# Mechanical oil pressure gauge jumping / Volts Issue



## tags68 (Oct 6, 2010)

Hey Guys,
Finally got my 1968 lemans back from the resto shop, and having some issues. 
1st, my mechanical oil pressure gauge is jumping. It didn’t do this before, but they replaced the oil pump when they painted the engine. See below for a video of what im seeing. Would this be normal for a new pump? The gauge is only a year old, so id hope the gauge isn’t bad.






Also, Still having an issue with too many volts, 15-16 volts. Tried several regulators and alternators, and still having exact same results. Guy at the shop even tried to adjust the regulators internals, and still same issue. Engine/body/chassis are all grounded in the front correctly from what I can tell. Has anyone hear of this issue and had it be something besides reg/alt/battery (all been replaced)? 

Thanks,
Mike


----------



## likethat (Oct 5, 2007)

Is that 16 volts with the gauge and/or with a voltmeter just not the gauge? I have seen oil gauges jump around. Have you tried bleeding the line at the back of the gauge to make sure there is no air in the line?


----------



## Eric Animal (Oct 28, 2007)

:agree that Oil gauge wouldn't make me happy......check your volt gauge against another one....gauge may be inaccurate...Eric


----------



## tags68 (Oct 6, 2010)

Im getting 16 on both the volt meter and a multimeter.
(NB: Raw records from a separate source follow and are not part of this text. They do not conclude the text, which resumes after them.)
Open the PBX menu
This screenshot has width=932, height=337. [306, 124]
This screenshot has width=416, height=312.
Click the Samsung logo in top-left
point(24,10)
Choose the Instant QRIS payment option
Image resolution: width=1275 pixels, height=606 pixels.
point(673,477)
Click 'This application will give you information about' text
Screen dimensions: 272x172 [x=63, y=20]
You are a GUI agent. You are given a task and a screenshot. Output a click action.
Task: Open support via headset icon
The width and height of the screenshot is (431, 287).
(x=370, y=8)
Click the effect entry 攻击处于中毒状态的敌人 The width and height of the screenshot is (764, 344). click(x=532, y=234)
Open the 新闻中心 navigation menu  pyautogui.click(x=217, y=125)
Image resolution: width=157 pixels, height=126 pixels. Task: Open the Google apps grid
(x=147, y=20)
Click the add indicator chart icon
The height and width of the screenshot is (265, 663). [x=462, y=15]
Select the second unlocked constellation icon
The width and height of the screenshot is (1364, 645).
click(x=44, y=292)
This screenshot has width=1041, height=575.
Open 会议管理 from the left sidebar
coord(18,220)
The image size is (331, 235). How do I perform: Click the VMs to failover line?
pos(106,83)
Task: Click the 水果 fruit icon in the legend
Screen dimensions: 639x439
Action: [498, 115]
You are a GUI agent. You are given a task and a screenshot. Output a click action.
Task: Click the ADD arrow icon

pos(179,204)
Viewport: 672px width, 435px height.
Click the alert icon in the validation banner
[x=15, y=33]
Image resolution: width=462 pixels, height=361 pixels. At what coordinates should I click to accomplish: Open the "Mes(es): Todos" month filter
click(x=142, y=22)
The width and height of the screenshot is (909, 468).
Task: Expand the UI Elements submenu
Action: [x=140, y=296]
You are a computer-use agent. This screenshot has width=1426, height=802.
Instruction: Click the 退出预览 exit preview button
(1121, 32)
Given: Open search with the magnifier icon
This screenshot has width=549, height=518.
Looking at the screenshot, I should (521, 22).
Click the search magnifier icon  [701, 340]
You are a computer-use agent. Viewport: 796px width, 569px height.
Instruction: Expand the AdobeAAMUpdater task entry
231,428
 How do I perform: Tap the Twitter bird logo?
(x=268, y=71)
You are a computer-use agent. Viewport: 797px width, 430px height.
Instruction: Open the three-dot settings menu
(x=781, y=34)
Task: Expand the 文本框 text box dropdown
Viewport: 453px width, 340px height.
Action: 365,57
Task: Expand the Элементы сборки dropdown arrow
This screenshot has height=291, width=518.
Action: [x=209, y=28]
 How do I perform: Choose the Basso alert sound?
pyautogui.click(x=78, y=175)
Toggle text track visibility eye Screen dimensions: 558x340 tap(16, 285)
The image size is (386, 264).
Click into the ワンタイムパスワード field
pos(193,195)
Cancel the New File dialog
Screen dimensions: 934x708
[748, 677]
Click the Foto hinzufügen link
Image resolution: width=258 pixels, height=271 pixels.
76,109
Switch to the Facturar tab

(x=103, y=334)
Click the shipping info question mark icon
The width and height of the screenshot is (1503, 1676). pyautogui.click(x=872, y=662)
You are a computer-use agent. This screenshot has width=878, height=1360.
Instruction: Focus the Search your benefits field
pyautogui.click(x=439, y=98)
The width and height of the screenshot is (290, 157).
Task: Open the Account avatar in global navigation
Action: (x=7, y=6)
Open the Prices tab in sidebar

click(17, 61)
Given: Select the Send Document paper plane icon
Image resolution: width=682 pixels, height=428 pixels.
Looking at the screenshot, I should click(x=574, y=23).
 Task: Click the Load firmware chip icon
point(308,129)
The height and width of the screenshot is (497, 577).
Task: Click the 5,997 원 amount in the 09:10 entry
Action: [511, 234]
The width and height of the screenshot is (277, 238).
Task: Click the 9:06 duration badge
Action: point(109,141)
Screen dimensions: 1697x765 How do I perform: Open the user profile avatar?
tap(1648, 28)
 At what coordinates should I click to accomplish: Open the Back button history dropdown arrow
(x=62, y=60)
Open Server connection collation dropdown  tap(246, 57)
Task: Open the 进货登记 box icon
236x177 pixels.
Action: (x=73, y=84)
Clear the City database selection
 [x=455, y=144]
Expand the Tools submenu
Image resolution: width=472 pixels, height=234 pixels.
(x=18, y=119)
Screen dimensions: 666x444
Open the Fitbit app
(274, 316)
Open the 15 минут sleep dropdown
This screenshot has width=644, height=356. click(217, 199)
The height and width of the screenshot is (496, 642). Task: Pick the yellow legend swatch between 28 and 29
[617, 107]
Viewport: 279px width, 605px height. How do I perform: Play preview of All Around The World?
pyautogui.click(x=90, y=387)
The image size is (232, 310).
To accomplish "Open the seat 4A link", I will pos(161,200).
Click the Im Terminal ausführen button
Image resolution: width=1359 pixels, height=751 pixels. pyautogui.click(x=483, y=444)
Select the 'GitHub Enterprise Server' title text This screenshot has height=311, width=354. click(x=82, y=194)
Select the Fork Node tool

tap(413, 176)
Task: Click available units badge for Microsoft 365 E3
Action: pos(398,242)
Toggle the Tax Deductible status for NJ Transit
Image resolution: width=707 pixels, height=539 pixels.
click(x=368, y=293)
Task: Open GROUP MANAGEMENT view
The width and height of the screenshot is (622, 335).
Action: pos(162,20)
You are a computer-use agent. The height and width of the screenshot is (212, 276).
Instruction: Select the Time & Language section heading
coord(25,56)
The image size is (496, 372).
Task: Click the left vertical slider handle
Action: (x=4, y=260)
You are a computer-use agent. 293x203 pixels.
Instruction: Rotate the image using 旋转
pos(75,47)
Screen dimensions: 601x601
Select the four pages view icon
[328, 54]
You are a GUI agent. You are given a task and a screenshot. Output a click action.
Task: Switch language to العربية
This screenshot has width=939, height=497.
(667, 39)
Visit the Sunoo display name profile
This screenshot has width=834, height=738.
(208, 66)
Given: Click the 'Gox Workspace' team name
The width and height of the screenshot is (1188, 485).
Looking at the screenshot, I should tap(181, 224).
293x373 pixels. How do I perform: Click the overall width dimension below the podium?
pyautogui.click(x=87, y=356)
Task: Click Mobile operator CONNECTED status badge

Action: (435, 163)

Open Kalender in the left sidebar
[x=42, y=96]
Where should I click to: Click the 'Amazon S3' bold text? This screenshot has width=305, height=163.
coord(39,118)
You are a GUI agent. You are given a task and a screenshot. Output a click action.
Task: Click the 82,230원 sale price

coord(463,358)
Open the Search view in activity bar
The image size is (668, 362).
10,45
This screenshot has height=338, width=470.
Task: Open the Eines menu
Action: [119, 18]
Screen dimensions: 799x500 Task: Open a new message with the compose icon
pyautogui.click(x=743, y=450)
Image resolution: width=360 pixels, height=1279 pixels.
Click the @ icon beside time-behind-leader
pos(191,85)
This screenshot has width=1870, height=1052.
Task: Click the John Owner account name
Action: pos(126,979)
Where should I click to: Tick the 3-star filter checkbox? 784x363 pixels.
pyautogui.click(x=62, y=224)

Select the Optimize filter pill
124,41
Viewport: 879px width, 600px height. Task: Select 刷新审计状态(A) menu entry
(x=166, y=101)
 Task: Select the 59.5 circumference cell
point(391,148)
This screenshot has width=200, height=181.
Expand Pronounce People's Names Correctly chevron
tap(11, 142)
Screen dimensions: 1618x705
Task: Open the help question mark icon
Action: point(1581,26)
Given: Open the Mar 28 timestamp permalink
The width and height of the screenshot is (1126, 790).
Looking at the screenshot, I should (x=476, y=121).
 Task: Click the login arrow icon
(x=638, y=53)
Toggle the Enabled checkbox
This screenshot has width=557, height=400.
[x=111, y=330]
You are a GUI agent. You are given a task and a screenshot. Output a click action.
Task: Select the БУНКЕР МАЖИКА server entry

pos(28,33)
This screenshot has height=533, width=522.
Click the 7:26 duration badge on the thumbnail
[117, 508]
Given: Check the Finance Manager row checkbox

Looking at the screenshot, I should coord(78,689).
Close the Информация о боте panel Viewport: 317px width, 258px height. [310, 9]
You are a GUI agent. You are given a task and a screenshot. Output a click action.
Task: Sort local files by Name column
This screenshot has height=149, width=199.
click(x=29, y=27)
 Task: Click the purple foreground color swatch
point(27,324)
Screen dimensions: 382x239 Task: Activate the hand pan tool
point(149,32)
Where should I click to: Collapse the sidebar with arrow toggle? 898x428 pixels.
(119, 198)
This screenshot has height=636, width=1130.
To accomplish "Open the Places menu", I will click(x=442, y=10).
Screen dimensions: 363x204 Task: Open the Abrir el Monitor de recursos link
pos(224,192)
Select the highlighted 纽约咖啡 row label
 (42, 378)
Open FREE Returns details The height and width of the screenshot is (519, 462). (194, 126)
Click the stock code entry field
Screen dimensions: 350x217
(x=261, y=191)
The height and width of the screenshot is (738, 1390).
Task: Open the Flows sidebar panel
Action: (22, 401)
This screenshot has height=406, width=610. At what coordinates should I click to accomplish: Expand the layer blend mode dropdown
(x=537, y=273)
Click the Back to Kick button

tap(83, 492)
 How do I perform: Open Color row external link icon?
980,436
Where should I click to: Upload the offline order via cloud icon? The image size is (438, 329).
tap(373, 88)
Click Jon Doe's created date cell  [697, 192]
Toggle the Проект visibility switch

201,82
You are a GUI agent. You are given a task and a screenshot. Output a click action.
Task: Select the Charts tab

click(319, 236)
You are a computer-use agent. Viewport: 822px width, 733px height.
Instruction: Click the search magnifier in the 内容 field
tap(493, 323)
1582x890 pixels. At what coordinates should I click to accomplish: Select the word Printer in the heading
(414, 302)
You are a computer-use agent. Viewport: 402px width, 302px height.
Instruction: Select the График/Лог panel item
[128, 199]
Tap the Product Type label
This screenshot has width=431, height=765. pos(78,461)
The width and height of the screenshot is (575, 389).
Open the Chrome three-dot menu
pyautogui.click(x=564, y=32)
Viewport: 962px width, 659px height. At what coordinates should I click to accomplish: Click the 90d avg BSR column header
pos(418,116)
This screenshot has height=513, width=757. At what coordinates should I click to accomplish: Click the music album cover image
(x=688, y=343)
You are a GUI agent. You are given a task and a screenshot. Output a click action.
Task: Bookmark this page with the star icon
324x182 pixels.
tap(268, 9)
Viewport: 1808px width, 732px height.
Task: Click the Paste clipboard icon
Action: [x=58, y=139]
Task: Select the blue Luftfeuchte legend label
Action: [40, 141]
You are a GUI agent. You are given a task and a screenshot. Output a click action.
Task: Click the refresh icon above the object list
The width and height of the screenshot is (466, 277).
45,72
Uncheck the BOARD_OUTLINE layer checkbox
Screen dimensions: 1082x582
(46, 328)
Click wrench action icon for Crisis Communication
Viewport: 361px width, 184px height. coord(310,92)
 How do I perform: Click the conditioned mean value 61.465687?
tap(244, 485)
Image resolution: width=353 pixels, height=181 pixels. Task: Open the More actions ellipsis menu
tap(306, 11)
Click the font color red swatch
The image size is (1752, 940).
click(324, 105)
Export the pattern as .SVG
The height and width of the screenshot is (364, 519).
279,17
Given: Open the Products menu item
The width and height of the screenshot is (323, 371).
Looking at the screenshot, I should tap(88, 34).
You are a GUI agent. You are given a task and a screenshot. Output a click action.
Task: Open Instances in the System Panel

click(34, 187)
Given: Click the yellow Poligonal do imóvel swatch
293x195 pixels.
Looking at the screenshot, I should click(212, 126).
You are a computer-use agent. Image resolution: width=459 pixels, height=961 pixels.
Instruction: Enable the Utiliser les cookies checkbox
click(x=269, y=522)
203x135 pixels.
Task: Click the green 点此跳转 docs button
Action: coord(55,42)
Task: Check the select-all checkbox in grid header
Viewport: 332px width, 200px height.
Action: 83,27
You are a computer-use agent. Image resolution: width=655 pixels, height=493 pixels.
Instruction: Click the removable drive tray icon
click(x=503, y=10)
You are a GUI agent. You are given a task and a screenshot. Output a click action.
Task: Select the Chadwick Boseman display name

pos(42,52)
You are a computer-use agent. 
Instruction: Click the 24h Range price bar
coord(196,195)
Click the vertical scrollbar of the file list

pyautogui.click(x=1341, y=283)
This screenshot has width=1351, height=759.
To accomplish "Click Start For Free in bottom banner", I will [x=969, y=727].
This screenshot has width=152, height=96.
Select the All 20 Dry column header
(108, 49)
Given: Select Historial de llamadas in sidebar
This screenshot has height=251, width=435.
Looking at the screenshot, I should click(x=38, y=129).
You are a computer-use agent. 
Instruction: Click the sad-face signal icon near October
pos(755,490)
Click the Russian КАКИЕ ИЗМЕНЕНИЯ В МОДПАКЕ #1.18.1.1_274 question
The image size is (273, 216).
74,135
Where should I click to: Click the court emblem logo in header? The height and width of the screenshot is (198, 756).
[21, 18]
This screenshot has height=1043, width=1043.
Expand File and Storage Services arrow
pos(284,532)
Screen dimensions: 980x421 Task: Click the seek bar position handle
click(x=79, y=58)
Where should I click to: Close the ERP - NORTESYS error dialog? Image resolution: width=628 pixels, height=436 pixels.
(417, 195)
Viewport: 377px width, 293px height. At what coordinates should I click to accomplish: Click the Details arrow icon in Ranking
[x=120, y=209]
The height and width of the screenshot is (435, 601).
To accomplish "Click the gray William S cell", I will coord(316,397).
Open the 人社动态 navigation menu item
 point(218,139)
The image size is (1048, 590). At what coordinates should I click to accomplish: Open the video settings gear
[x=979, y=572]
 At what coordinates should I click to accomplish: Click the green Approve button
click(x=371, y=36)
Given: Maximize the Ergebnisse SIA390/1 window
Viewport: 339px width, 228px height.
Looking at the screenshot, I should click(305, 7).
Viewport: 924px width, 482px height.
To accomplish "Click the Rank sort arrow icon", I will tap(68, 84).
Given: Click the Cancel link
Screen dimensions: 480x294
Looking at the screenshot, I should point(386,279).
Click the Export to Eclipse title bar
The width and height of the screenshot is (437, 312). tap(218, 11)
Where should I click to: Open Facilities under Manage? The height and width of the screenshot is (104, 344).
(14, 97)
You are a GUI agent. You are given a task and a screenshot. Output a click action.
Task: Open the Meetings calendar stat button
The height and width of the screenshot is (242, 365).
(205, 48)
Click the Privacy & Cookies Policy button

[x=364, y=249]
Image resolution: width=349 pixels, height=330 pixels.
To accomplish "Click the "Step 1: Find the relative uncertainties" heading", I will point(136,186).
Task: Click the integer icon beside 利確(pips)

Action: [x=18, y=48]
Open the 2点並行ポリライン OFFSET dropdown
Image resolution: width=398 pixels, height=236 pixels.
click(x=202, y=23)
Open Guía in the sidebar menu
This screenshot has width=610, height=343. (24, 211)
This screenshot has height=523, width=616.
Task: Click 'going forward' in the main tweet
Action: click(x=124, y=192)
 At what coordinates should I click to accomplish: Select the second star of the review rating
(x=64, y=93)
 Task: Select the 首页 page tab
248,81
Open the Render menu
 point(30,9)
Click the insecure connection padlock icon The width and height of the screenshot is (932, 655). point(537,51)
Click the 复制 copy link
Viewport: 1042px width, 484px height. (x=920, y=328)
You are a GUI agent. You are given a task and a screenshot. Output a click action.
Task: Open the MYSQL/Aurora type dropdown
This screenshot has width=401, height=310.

I think ill have to start pulling fuses and see if any of the circuits might be the issue.
Might have a lead on the oil pressure issue, the braided steel tube going to the oil pres gauge seems to be stuck on top of the transmission somewhere. (went from st300 to th350). I wonder if its pinched somewhere and the vibrations of causing the guage shaking.


----------



## Eric Animal (Oct 28, 2007)

Could be pinched and vibrating,, check that...if not that swap the oil gauge out and see what happens......16V = overcharging...usually caused by a bad Voltage regulator AND it is NOT uncommon to get several bad parts in a row.........eric:willy:


----------



## Rukee (Feb 8, 2007)

Don't run it at 16v, I did and the battery blew up in my face!!! Sprayed the valve covers, air cleaner covers, inner fender wells, grills, as well as my face, wasn't pretty.


----------



## freethinker (Nov 14, 2009)

i think its the oil pressure gauge. most of them have a tiny hole on the inlet to dampen fluctuations. that gauge seems like its undampened.



tags68 said:


> Hey Guys,
> Finally got my 1968 lemans back from the resto shop, and having some issues.
> 1st, my mechanical oil pressure gauge is jumping. It didn’t do this before, but they replaced the oil pump when they painted the engine. See below for a video of what im seeing. Would this be normal for a new pump? The gauge is only a year old, so id hope the gauge isn’t bad.
> 
> ...


----------



## tags68 (Oct 6, 2010)

Well it look like the volts issue WAS a bad regulator!!!! I kept reading about the Wells VR715 solid state regulator in the chevy forums, so figure i would give it a try.
Picked it up at autozone, and so far, only ran for a few minutes , its between 14 -15 volts. Ill have to grab my buddies multimeter tomorow and confirm the #'s .. but so far look like i finally found a functional regulator!!!!
thanks for all the help guys!!!!


----------



## Eric Animal (Oct 28, 2007)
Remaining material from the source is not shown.